If you are interested then there is a web site that has the source +
comments, and, I think, one that has images of the pages from the
book. I haven't got the urls to hand at the moment, I'll see if I can
find them.
Post by Mr Emmanuel Roche, France
Question: Why are your dumps twice wider than usual?
They are exactly the same size as my other dumps, not unusual at all
:-)

I just wanted to provide a copy of the object code produced by the
assembler. I have found such things useful in the past, for
comparison purposes, when I have had to assemble source using a
different assembler.

Ian
--
The From address is valid
glen herrmannsfeldt
2009-09-23 07:51:29 UTC
Permalink
IanB <***@sunhillow.eu> wrote:
(snip)

< After your observation I changed the source page source from
< bgcolor="lightgray" to bgcolor="#e0e0e0", which your browser seems to
< accept?. The original version went through the W3 validator though,
< so it should have displayed correctly in all compliant browsers.

I haven't thought about this for a while, but I believe in 8 bit
(256 color) mode the browser will choose the color closest to
the one specified. It is possible that is dark blue when gray
was specified.

-- glen
Mr Emmanuel Roche, France
2009-09-23 10:12:06 UTC
Permalink
Hello, Ian!
Post by IanB
There are copious source comments (along with a lot of descriptive
text)  in the book, but I didn't bother typing them in.  It would have
taken at least ten times longer.
============================================================
*REQUIREMENTS*.
1) List every color that the discussion thread names or gives as a code.
2) Write what comes next in the discussion thread, picking up right after its last sentence.

*A block of data*.
============================================================
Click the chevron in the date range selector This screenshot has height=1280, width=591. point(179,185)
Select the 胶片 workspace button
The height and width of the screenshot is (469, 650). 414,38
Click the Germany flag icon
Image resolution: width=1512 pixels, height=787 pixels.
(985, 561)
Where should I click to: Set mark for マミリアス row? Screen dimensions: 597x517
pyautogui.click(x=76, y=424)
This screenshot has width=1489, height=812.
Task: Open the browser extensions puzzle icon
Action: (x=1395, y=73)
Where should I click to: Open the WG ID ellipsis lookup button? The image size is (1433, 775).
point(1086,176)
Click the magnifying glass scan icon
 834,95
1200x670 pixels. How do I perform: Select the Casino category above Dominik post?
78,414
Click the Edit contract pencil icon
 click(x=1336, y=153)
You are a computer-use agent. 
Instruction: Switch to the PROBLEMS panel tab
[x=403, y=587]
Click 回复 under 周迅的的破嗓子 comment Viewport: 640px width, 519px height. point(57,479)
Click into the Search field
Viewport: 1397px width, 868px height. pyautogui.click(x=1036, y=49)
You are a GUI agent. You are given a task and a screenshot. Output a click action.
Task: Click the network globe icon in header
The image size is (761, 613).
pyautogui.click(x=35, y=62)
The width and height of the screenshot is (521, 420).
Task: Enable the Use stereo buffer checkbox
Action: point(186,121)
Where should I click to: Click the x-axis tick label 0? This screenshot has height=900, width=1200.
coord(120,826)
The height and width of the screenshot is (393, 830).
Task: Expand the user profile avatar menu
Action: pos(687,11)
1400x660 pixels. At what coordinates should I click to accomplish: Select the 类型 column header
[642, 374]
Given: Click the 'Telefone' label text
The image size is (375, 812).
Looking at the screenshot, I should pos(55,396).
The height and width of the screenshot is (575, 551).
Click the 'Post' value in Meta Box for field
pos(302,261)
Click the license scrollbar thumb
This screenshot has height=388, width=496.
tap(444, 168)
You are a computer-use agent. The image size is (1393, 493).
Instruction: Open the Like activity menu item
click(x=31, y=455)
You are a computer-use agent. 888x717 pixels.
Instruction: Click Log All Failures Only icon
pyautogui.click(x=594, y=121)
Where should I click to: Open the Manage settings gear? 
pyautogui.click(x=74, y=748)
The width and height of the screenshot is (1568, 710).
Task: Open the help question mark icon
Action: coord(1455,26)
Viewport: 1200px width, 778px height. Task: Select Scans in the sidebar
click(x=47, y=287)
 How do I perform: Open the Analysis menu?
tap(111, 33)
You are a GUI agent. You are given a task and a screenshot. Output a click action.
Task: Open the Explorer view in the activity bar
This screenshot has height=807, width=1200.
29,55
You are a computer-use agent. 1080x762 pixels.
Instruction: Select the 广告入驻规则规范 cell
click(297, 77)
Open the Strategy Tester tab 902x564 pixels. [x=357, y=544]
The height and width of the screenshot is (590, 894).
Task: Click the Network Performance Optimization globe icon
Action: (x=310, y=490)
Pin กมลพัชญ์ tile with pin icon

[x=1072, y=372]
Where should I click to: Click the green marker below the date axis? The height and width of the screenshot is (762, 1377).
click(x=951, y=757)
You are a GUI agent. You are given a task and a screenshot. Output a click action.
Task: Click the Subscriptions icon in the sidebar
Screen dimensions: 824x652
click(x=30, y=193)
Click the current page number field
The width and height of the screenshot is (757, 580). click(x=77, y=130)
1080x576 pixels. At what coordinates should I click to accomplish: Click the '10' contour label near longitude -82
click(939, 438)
============================================================
*ANSWERS FOR THIS EXERCISE*.
1) lightgray, #e0e0e0, gray, dark blue

2)
Hahaha! This is a way to spend those long Winter nights... This is how
I retyped all my texts. I always retype all the doc that I managed to
find, before recreating the source code.
Post by IanB
If you are interested then there is a web site that has the source +
comments, and, I think, one that has images of the pages from the
book.  I haven't got the urls to hand at the moment, I'll see if I can
find them.
I just noticed that, because I think there is not enough doc/links on
your SCELBAL Web page. I remember it, but a Newbie would not have this
background.
Post by IanB
Post by Mr Emmanuel Roche, France
Question: Why are your dumps twice wider than usual?
They are exactly the same size as my other dumps, not unusual at all
:-)
Really? In the CP/M world, 16 bytes has been the standard, since (at
least) PL/M, that is to say: 1972. I think that it was due to the
ASR-33 Teletype width (72 columns).
Post by IanB
I just wanted to provide a copy of the object code produced by the
assembler.  I have found such things useful in the past, for
comparison purposes, when I have had to assemble source using a
different assembler.
Even before CP/M, Gary Kildall devised such a thing. It is now known
as the "Intel HEX File Format". I have published a SAVEHEX.BAS and
LOADHEX.BAS showing, in addition, the bytes processed as a (standard)
dump on screen. I probably gave some background info (as I always do)
in the message. (ASM and MAC produce HEX files as output, so
everything would be "standard".)

Curiously, since I am a fan of the 8080, I never had the idea of
making an "exerciser". Me, the programming problem that I would like
to finish is how to write in as little as possible a program able to
display the 916 opcodes of the Z-80 CPU. Maybe this Winter?

Yours Sincerely,
Mr. Emmanuel Roche, France
Jim Higgins
2009-09-23 17:37:33 UTC
Permalink
Post by IanB
On Tue, 22 Sep 2009 23:42:53 -0700 (PDT), "Mr Emmanuel Roche, France"
Post by Mr Emmanuel Roche, France
Even stranger: Upon reading your answer (I always start a Windows
session by reading the comp.os.cpm Newsgroup), I had another look to
your Web pages... and they displayed as you say!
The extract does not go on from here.